▶ [EXERCISES TO COMPLETE]
1/ Rewrite the passage of the forum thread on Graham Hancock between "I see no need" and "his unproven views.", inclusive, replacing "documentary" with "series".
2/ Extend the forum thread on Graham Hancock and Atlantis beyond its final line, writing the next portion of the discussion.

▶ [DOCUMENT TEXT]
Atlantis would be a good case of a place that either did not exist, or was an island that disappeared due to a tsunami as most archaeologists believe- the tsunami may also have dealt a fatal blow to the Minoan communities on Crete- though for what it's worth, my mother told me that having once been an inhabitant of Ancient Egypt, she was also at another time born in Atlantis, and who was I to spoil her narrative? She also believed Jesus was a time traveller who came from a galaxy far, far away -I kid you not (the German compose Stockhausen shared similar beliefs).

I see no need to give Hancock a moment more of my time, and I guess the documentary is entertaining, but let's not give the poor man any support for his unproven views.

The Dangers of Ancient Apocalypse’s Pseudoscience – SAPIENS (https://www.sapiens.org/archaeology/ancient-apocalypse-pseudoscience/)

No, There Wasn't an Advanced Civilization 12,000 Years Ago - Scientific American (https://www.scientificamerican.com/article/no-there-wasnt-an-advanced-civilization-12-000-years-ago/)

bruce_willy
02-18-2023, 04:00 PM
Well I'm on Graham Hancock's side. I think he'll be proven right.

https://www.youtube.com/watch?v=lBJS7Td2Gdo

Stavros
02-18-2023, 05:15 PM
Well I'm on Graham Hancock's side. I think he'll be proven right.


What does it mean to be 'proven right'? Hancock has been doing this stuff for more than 30 years and has never proven anything. .

bruce_willy
02-18-2023, 05:45 PM
What does it mean to be 'proven right'? Hancock has been doing this stuff for more than 30 years and has never proven anything. .

▶ [RECORDS PROVIDED]
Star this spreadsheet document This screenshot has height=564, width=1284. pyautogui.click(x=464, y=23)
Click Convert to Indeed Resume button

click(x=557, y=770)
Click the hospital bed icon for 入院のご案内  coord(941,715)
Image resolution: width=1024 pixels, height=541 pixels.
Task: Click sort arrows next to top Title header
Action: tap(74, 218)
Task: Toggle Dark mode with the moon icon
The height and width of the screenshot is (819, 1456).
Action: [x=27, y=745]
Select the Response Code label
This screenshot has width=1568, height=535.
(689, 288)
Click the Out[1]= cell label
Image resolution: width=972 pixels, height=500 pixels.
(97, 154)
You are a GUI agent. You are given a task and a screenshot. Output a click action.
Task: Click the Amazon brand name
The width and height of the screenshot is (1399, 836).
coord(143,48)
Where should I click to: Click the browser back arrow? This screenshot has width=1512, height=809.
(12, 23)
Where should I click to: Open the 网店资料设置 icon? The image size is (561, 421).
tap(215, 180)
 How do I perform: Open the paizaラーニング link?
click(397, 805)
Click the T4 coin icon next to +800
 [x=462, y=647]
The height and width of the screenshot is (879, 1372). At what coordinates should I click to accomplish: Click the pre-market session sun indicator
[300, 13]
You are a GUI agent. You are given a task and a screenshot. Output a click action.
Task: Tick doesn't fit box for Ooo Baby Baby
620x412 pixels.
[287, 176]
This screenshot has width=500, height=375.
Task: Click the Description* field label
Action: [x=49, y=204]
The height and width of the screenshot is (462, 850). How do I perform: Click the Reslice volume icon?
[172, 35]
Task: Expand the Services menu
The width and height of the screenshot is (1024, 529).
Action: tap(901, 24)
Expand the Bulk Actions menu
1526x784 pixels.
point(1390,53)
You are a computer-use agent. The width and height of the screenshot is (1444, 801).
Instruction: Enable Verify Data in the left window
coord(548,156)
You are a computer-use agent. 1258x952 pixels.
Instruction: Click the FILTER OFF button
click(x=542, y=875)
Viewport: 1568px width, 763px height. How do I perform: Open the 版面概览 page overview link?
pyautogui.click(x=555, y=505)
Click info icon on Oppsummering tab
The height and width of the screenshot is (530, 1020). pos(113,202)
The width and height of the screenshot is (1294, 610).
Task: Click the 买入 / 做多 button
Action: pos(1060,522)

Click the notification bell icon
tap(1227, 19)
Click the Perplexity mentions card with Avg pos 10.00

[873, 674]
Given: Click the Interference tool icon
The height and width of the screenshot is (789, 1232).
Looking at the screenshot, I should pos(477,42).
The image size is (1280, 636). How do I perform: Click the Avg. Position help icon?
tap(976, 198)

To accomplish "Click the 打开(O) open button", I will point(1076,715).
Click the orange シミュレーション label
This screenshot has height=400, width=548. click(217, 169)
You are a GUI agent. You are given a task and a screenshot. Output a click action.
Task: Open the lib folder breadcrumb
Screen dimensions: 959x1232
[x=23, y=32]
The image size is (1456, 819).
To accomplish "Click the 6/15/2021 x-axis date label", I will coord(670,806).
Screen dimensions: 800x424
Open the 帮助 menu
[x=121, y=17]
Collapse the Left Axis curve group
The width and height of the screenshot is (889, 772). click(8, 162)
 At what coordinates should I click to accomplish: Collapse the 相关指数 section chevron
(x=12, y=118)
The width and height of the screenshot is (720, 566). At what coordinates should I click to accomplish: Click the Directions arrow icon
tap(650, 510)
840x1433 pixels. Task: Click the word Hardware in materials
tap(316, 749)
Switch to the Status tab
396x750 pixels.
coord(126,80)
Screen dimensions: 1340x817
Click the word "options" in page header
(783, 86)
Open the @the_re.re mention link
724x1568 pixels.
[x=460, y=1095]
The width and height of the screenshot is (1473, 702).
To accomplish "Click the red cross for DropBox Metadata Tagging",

▶ [ANSWERS]
1/
I see no need to give Hancock a moment more of my time, and I guess the series is entertaining, but let's not give the poor man any support for his unproven views.

2/
Proven right as in:

1 - There was an advanced civilization
2 - Wherever they lived it was destroyed by a cataclysmic flood
3 - The flood was caused by a huge comet shower which rapidly melted the glaciers covering upper north America

MrFanti
02-18-2023, 06:44 PM
-Batwoman S1
-Star Trek Picard S3
-The Last Of Us

Stavros
02-18-2023, 07:24 PM
Proven right as in:

1 - There was an advanced civilization
2 - Wherever they lived it was destroyed by a cataclysmic flood
3 - The flood was caused by a huge comet shower which rapidly melted the glaciers covering upper north America

Three claims for which there is not a shred of evidence. I think you might be taking the Michael, as they say politely.

bruce_willy
02-18-2023, 08:07 PM
Three claims for which there is not a shred of evidence.

The "shreds of evidence" are in his Netflix series.


I think you might be taking the Michael, as they say politely.

I'm not. What about the evidence for the great flood in the Sahara about 12,000 years ago?

https://www.youtube.com/watch?v=tnqAauP7C9c

What about the new lost civilization found in the Amazon last year?

https://www.livescience.com/lidar-reveals-pre-hispanic-amazon-settlements

Stavros
02-19-2023, 08:46 AM
The "shreds of evidence" are in his Netflix series.
--No, only speculation void of facts.

I'm not. What about the evidence for the great flood in the Sahara about 12,000 years ago?

--What does the flood argument prove with regard to Hancock's claims of a civilization that existed more than 10,000 years ago? Archaeologists have argued there was a civilized presence in the Sahara, but not 10,000 years ago but cAD1-500 (Christian Era).
Lost Civilisation Discovered in Sahara | Archaeology | Sci-News.com (https://www.sci.news/archaeology/lost-civilisation-discovered-in-sahara.html)

What about the new lost civilization found in the Amazon last year?
--Again, not 10,000 years ago or more as Hancock claims, but as your own link reports: "The findings indicate the mysterious Casarabe people — who lived in the Llanos de Mojos region of the Amazon basin between A.D. 500 and 1400 ".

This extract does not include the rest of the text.